O raciocínio é simples: a Ferrari dispôs, este ano, como sempre, do melhor orçamento. Seu grupo técnico, apesar da juventude, demonstrou grande competência ao projetar e desenvolver um carro competitivo a ponto de, antes ainda da provável irregularidade no MGU-K, vencer a Mercedes. Prova da sua capacidade. Onde é, então, que a Ferrari está falhando para quase não mais estar na luta pelo título?
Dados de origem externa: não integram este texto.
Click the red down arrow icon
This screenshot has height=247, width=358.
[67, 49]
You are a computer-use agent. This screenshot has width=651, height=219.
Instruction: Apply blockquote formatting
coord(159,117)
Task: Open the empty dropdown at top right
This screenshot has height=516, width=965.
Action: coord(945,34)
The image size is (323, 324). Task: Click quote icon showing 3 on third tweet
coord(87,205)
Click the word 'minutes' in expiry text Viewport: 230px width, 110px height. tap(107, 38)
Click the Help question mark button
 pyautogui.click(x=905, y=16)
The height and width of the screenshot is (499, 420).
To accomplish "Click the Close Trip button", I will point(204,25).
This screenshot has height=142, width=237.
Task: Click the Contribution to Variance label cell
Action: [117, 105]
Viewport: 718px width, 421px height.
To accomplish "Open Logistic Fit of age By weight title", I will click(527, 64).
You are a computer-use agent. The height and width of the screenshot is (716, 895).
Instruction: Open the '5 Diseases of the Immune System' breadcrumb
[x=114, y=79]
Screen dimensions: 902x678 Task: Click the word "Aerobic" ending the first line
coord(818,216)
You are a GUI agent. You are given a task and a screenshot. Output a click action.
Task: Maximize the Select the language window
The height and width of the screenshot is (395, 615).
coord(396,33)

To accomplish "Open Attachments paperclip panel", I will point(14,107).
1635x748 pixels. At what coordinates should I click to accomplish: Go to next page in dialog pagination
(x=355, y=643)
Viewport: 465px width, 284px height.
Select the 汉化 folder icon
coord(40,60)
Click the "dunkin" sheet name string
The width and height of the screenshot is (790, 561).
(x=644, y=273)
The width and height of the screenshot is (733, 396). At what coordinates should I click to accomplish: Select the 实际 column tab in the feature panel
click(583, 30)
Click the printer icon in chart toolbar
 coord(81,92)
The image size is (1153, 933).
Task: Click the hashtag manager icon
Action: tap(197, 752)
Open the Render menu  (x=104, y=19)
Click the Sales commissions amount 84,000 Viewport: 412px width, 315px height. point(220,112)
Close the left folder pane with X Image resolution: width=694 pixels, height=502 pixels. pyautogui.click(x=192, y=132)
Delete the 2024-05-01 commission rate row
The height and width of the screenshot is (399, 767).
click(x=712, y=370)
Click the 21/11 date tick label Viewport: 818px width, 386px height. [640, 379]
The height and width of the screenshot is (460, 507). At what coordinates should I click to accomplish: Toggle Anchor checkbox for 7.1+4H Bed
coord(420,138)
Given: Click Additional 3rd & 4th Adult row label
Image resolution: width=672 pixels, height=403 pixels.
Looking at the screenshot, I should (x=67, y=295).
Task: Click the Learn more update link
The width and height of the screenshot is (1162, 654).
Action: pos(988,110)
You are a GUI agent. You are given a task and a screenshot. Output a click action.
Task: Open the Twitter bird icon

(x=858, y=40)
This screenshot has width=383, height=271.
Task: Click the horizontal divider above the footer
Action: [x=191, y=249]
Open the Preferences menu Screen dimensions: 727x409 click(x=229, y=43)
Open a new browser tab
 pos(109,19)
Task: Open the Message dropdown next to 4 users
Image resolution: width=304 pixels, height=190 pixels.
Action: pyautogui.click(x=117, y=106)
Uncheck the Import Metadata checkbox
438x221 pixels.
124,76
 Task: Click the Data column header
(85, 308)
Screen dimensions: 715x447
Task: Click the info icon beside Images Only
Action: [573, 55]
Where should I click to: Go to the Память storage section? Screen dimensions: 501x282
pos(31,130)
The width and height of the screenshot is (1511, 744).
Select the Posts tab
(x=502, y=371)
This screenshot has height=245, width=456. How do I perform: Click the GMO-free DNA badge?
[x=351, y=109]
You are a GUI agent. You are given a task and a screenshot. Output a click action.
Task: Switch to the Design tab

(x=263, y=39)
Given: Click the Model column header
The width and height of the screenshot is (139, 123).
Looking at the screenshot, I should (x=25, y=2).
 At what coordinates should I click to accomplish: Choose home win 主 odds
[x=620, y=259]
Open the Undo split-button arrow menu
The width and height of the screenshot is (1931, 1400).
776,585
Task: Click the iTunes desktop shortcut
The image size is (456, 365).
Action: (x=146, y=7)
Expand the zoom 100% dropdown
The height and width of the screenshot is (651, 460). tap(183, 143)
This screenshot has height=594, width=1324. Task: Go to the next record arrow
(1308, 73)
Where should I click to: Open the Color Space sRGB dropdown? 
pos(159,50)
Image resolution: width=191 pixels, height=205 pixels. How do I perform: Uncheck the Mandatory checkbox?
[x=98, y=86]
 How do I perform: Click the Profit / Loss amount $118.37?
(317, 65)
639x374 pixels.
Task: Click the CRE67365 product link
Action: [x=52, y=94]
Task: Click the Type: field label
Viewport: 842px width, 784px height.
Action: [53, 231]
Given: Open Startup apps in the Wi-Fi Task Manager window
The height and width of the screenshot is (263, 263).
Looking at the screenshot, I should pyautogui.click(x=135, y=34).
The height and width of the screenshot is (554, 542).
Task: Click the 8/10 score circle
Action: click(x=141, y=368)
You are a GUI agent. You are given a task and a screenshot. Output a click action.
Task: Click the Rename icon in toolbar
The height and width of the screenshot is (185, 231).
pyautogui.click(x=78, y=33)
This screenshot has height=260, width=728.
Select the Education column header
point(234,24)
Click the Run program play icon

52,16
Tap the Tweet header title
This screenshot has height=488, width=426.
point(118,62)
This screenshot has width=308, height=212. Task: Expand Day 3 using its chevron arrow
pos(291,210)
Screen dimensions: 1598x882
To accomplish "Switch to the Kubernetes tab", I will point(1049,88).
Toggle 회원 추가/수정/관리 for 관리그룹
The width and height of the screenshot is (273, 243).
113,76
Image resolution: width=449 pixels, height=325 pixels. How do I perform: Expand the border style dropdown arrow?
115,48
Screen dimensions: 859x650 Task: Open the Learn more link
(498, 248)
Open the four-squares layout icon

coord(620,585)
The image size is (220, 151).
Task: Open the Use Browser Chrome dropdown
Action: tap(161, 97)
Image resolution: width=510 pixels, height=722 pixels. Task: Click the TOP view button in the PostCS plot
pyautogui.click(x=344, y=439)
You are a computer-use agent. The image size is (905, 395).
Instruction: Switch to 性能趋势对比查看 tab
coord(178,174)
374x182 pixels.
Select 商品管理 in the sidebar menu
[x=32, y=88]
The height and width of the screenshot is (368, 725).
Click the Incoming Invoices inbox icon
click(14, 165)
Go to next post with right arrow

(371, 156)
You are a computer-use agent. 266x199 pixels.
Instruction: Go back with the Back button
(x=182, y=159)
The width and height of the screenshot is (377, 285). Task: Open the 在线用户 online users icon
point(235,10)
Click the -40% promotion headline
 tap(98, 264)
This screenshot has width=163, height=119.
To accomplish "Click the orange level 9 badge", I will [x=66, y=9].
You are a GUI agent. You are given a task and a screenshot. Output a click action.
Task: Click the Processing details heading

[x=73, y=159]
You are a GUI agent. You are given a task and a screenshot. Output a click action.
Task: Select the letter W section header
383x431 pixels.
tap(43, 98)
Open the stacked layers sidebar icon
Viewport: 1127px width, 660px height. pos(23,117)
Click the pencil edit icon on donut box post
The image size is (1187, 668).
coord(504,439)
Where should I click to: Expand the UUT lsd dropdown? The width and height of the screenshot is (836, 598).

Resposta: gestão. Na pista, com o talentoso e tetracampeão Vettel, mas que este ano, mais de em outros campeonatos, cometeu vários erros comprometedores, e nos boxes e na sede da escuderia, em Maranello, responsabilidade de Arrivabene. Há quem associe parte dos equívocos de Vettel e a sua instabilidade inegável à falta de um verdadeiro líder com conhecimento de causa dentro da Ferrari.

Os treinos livres, a sessão de classificação e a corrida no Circuito das Américas vão oferecer mais elementos para Elkaan compreender, com maior clareza, o que deve ser o melhor para a Ferrari em 2019. A primeira sessão de treinos livres começa na sexta-feira ao meio dia, horário de Brasília.